## START Provided information

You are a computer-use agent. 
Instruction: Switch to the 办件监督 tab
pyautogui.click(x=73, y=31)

## END Provided information
## START Provided information

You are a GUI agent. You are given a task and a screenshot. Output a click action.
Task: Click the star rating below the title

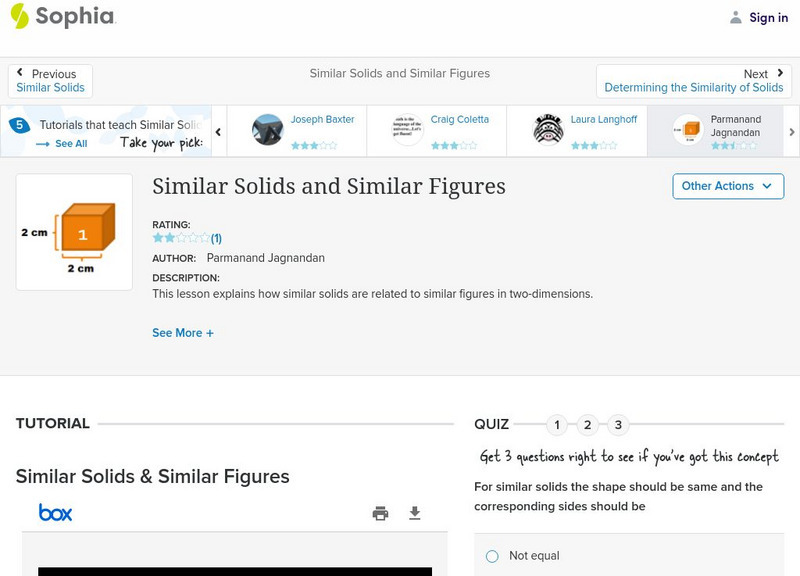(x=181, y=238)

## END Provided information

Goal of the exercise >> Could you reproduce every line between the line holding "You are a computer-use agent." and the line holding "pyautogui.click(x=73, y=31)", inclusive, with the requests included and each click coordinate in the answers shifted by -94?

Task solution >>
You are a computer-use agent. 
Instruction: Switch to the 办件监督 tab
pyautogui.click(x=-21, y=-63)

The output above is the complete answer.